As long as metallic wire is still available, you might as well use it. Snares that use wire are less complicated than those that use natural materials, since no mechanism is needed for lifting the animal from the ground to prevent it from chewing the material. In northern regions it is snowshoe hares that are most commonly snared in this manner. They can only be snared in the winter, when they make distinct trails. You need copper or brass wire (or steel wire, which may be easier to find) between about 20 and 24 gauge. Some people use braided number-2 picture-hanging wire, but single-strand wire is fine. The snare wire should be 50 cm long. Make a loop 10 cm wide, and fasten it to a well-fixed horizontal pole so that the bottom of the snare is 5 to 8 cm above the trail.

Although snares were generally used more often than deadfalls, in the desert areas of the southwestern US the opposite was the case, partly because of the available materials. The basic principal of that type of deadfall is to place two large flat rocks so that they form a hinge, which is held open by a vertical stick or a set of sticks. The simplest form of rock deadfall, and in fact the one most commonly used for the smaller mammals, has the vertical stick held in place by nothing more than a kernel of dried corn underneath it.

Most of the above descriptions of snares and deadfalls are rather brief or abstract, but it is important to have an overview of the concepts, although in actual practice it is the details that count. The books listed below in the bibliography give more-precise descriptions and pictures.

Fish

Another important source of animal food, of course, is fish. They are an excellent source of protein, even though most of the freshwater varieties don’t provide enough fat for a steady diet.

There are several good books on modern sport-fishing available, and there would be little point in trying to include all that information here. For the most part, these methods involve a rod and a reel. From a survivalist perspective, perhaps all that should be added is that while the modern types of fishing gear include “spincast,” “spinning,” “baitcast,” and “fly,” the first is really more suitable for a beginner than for a more serious person, while the fourth is perhaps questionable as a survival tool since it is intended mainly for use with artificial bait. In general, natural baits are more effective than artificial ones, although it takes time to find such things. I should also point out that along with the above types of gear, there is also the much simpler device of a 3-m pole with a line of the same length attached to one end, and with a hook, a float, and a weight at the other end of the line — with not much practice, such a rig might catch as many fish as more sophisticated gear.
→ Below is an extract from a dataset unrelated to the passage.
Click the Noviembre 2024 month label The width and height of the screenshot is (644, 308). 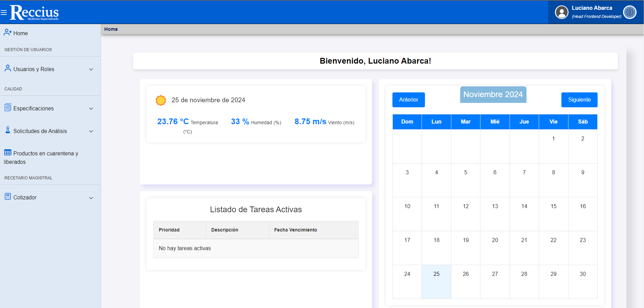click(493, 95)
In a true survival situation, of course, you might also not hesitate to use a torch or other fire to attract fish at night, and you wouldn’t worry too much about sizes or catch limits.
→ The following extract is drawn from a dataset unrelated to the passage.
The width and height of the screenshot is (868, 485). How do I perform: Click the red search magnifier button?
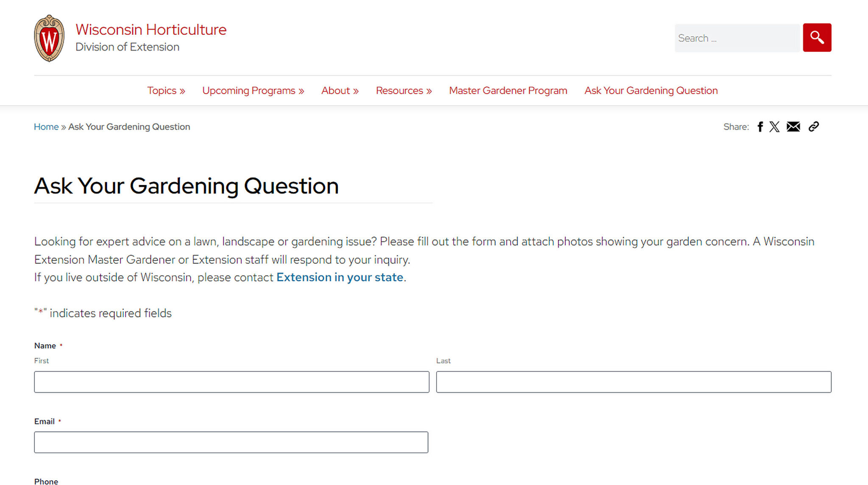point(817,38)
You can certainly use a hook and line to catch fish, as just mentioned, but this can sometimes be a slow way of getting a meal. Other methods include the use of traps, spears, harpoons, or bows and arrows. Sometimes fish can be caught in slow-moving water by adding substances to the water that will poison or stun the fish without making it poisonous for humans: the natives of North America used buckeye nuts, amole, turkey mullein, Indian hemp, pokeweed, Indian turnip, walnut bark, and devil’s shoestring. The most effective methods of fishing involve the use nets of various sorts.

Primitive hooks can be made of wood, bone, antler, or shell. Some are made of one piece of material, some are made of two. One-piece bone hooks are made by first taking a large flat piece of bone and scratching the curved design of the hook on it. By deepening these scratches, the hook can finally be lifted away from the rest of the bone. The hook is sanded to shape, and a groove is cut around the top of the shank to hold the line.

The two-piece kind of hook has several variations, but basically it involves tying a pointed bit of bone or hard wood — a thorn would also work — to a wooden shaft. The top of the shaft is carved to form a knob to hold the line, or a groove is cut around the shaft. Tie the string to the shaft, and weave it back and forth around the shaft and the point in a series of figure-8s about a dozen times. If you make the hook entirely out of wood, you’ll have to tie a small piece of stone or bone to the top of the shaft, to get it to sink.

Another simple device used for catching fish is the gorge. Sharpen a sliver of bone at both ends, and carve a groove around the middle, or drill a hole through it, to hold the string. When the fish swallows the gorge, it turns sideways and catches.

The hook or gorge is fastened to a cord, which in turn is fastened to the end of a pole. Hooks and gorges can be baited with meat, dead fish, or insects. An artificial lure can be used instead; it is usually dangled from the end of a separate line.

A very common kind of fish trap is the weir, basically a fence or wall built across a river. Often the weir is V-shaped, with the point of the V usually downstream, so that the force of the current carries the fish down into the center. The point is kept open wide enough for the fish to swim through into some sort of corral. The Inuit made the trap (straight, not V-shaped) out of boulders placed across a shallow river, while further south the trap was usually made of poles planted in the riverbed.

An improvement on this setup is to place a basket trap at the point of the V. Basket traps can be made in all sizes, from about 1 m to over 6 m in length. To make one, take several dozen long thin poles and fasten hoops inside or outside them. Fasten a shorter cone inside the mouth of the first one. Tie the trap to the point of the V, with a few heavy rocks inside to hold it down on the bottom of the river.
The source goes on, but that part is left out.